4 Graduate Students Earn Second Place in National Counseling Ethics Competition

Left to right, Jill Arlaud, Crystal-Dior Glover, Zhaoxuan (Daisy) Zhou and Zonovia Proctor won Second Place nationally in the 2020 American Counseling Association’s Graduate Student Ethics Awards for Master’s Degree Students.

Four Stetson graduate students spent last Christmas break working by video-conference calls from California, New York and DeLand to write an entry for the American Counseling Association’s Graduate Student Ethics competition.

“Oh, my gosh, we worked on it a long time,” said Zonovia Proctor, one of the four students in Stetson’s graduate Counselor Education program.

But it paid off when the team – Proctor, Jill Arlaud, Crystal-Dior Glover and Zhaoxuan (Daisy) Zhou – recently won Second Place nationally in the ACA Graduate Student Ethics Awards for Master’s Degree Students.  

“It was really great to do something that gave Stetson national recognition,” Proctor said. “In addition, it just worked out that the four of us are very diverse. I’m from the Bahamas. Daisy is from China. Jill is from Suriname (on the northeastern coast of South America) and Crystal is African-American.

“So, it was pretty nice to be a bunch of women of color doing something like this for our university,” she said.

The four students currently are counseling interns at the House Next Door in DeLand and Daytona Beach.

Leila Roach, PhD

Each of them will receive $75 and a certificate of recognition from the American Counseling Association. They were scheduled to be recognized at the ACA annual conference in San Diego on April 16-19, and student Daisy Zhou had planned to attend, along with faculty sponsor Leila Roach, PhD, Chair and associate professor of Counselor Education at Stetson.
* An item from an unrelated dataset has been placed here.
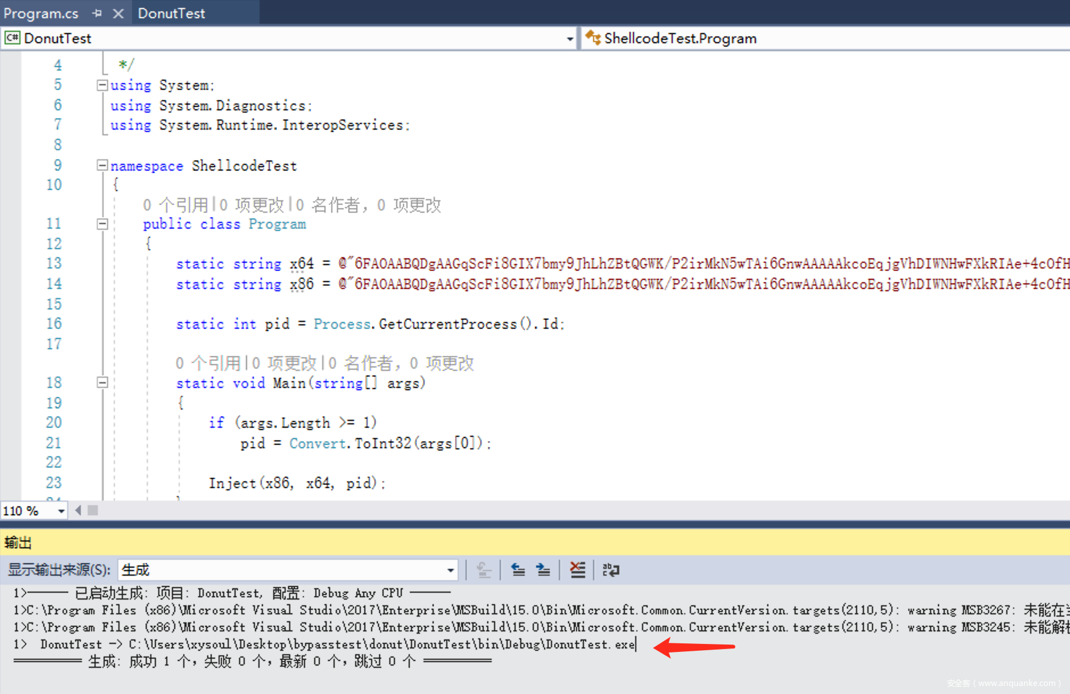1070x694 pixels.
Task: Select the Program.cs tab
Action: pos(41,13)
But the conference was canceled due to COVID-19.

“We have had students enter in the past, but we have not had anyone place this well,” Roach said of the team’s winning entry. “This is the first time.

“These are very strong students,” she added. “They’ve had excellent instruction in ethics and in particular in this area, we have intentionally focused not only on ethics in our core classes that teach ethics and professional issues, but also across all curriculum.”
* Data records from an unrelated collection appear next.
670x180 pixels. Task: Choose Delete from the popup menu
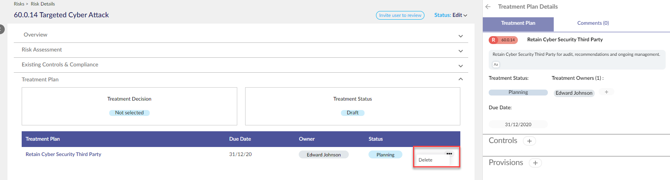click(426, 160)
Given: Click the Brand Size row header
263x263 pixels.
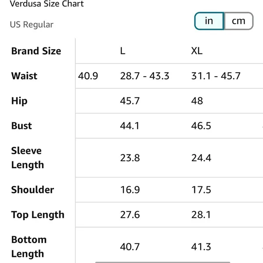Looking at the screenshot, I should pyautogui.click(x=36, y=51).
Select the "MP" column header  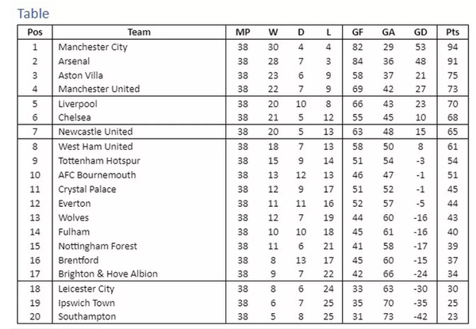click(243, 33)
In addition to the national award, the four students also won the Stetson Counselor Education Ethics Award in December and split the award’s $1,000 prize. 

This was the first time that Stetson gave out the award, thanks to an additional endowment from the late George and Mary Hood, Roach said. Teams of students will compete each December for the award, and the winning team automatically will submit an entry to the ACA’s national competition on behalf of Stetson University.
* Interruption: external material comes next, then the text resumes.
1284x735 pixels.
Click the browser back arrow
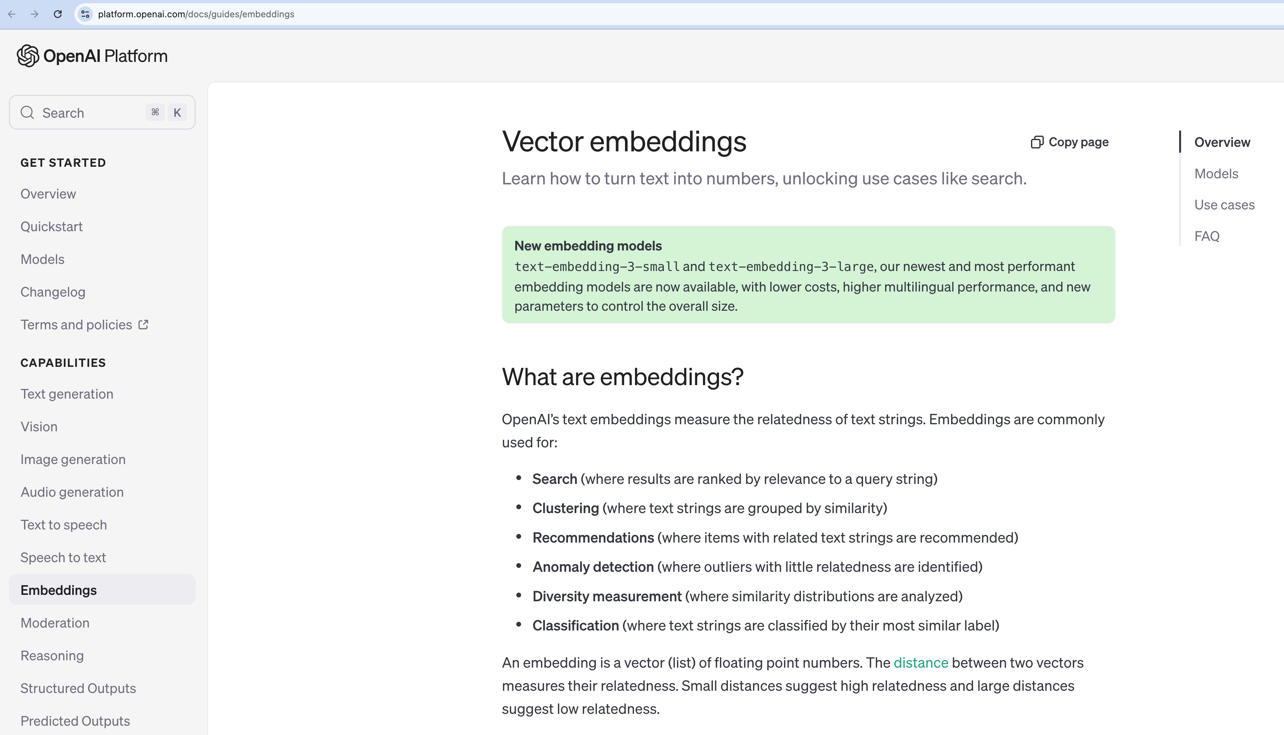12,14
George Hood, PhD, was former dean of students, professor and director of Student Counseling Services at Stetson. His wife, Mary Turner Hood, was a longtime assistant to President and Chancellor J. Ollie Edmunds. 

“The students actually received funding from us in order to develop this project, so I think the additional department support also helped them,” Roach said. “It’s nice to see George and Mary Hood are still influencing our department and supporting our students through the endowment that we have.”